Modern tıp bilimi bilimsel yöntem içerisinde kendine nispeten yeterli halde ve felsefe ile yolları ayırmışken son yarım asırda gelen sert eleştiriler, bizzat hekimler tarafından tıbbı sorgulamaya alan bir felsefeye hayat verdi. Bilimsel kurumların, siyasi ve ekonomik kurumların sürdürdüğü biyo-politikalarla salt bilimden uzaklaştırıldıkları, toplumu dizayn ve disipline etmede kullanılan “normal” insan ölçülerinin insani faaliyet olan tıbbı insana yabancılaştırdığı bir ortamda bir tıp felsefesi zorunlu hale geldi.
Varlık, Bilgi ve Yabancılaşma
Heidegger’in ölüm ve hiçlik sayesinde gündelik sıradanlığını aşan, zamanlılığını fark eden ve var-lığını anlayan ( Das Man'dan Dasein'ı ortaya koyan) insanı, nihilizme karşı gelmek için zamanı hiçliğin yerine koyar. Zaman ve tarih hiçlik karşısında varlıktır. Marx ve Sartre ise nihilizme karşı koyuşu geçmişte değil geleceğe yönelik yaşam mücadelesinde bulur, anlamı aşkın zamanda değil dünyada arar. Ölüme yabancı olmayan hekimlik mesleği de varlık ve hiçlik konusunda cevaplar arar, hayatın ve ölümün anlamını kavramada felsefeye ihtiyaç duyar.

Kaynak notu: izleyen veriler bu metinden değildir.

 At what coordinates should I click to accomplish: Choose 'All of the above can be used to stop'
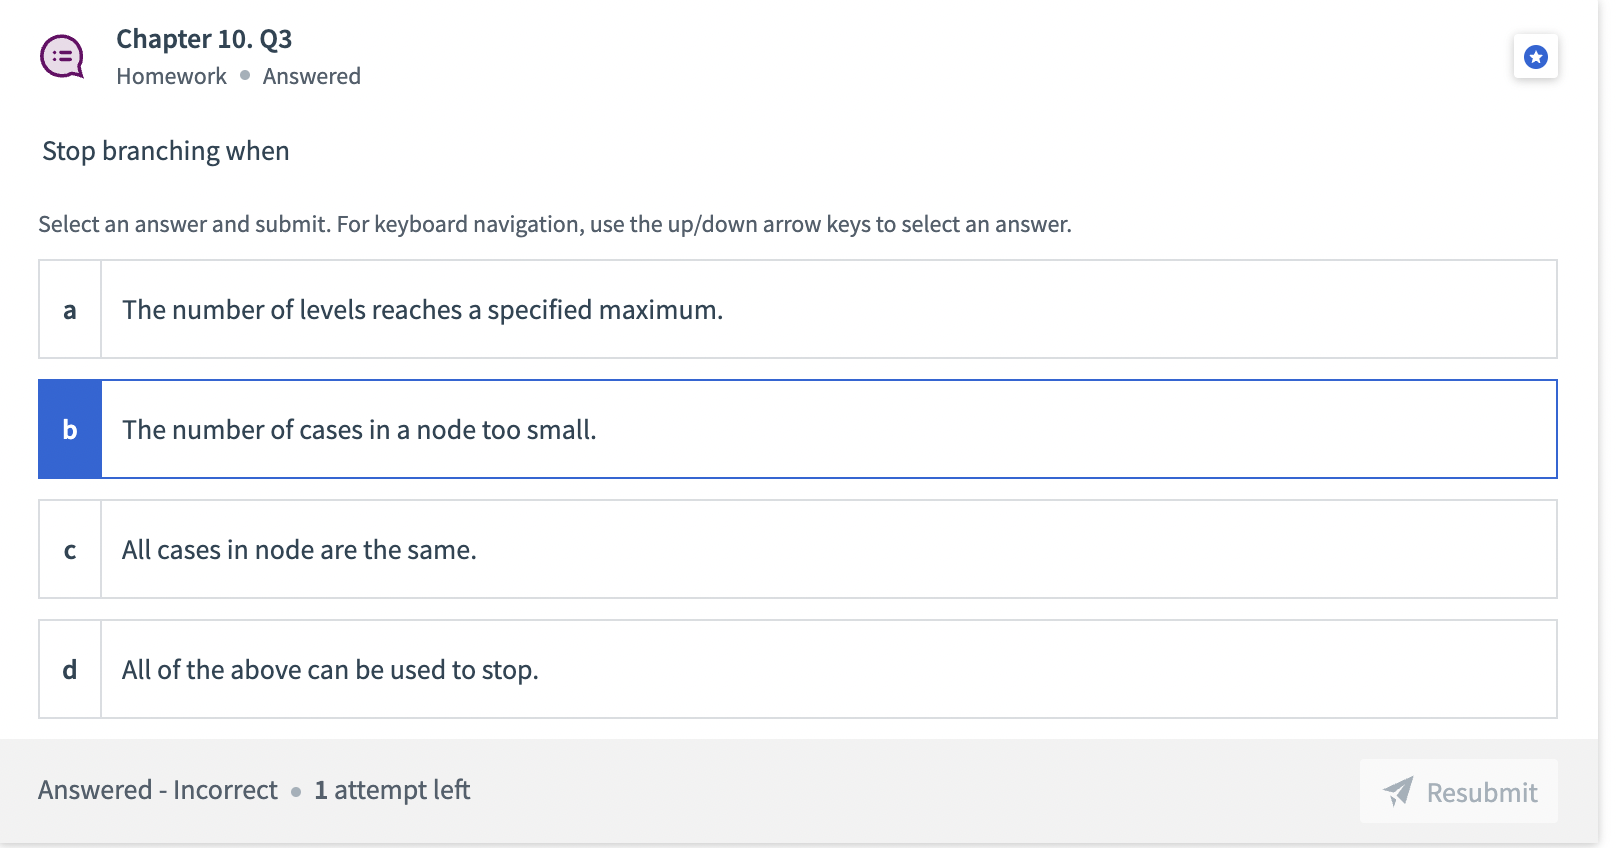330,670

Felsefede süregelen bir diğer arayış bilginin ve düşünmenin doğasıyla ilgilidir. Descartes'le birlikte ne bildiğimizden çok nasıl bildiğimizin önemi artmıştı. Kant'a göre evrensel bir bilgi ideali mümkündü, hakikat zamana göre değil tümeldi. Hegel bu noktada Kant'ın deneyimi özne için önemsizleştirdiği eleştirisini getirdi ve çağa göreli bir bilgi anlayışı ortaya koydu. Moderniteyle, kişinin öznelliğindeki bilgiyi açığa çıkardığı, bilginin bir öznelliğin nesnelleştirilmesiyle mümkünleştiği (görüngü) fenomenoloji anlayışı başladı. Husserl, fenomenolojinin bir felsefi disiplin olarak kurulmasını sağladı. Tıp felsefesi açısından epistemolojik tartışmalar daha çok bilginin deneysel ve rasyonel elde edilişiyle ilgilidir. Tıbbi araştırmalarda izlenecek yol ve bilginin üretiminde kullanılacak yöntem diğer bilimlerle işbirliği içerisinde ortak bir felsefi yöne duyulan ihtiyacı gerektiriyor.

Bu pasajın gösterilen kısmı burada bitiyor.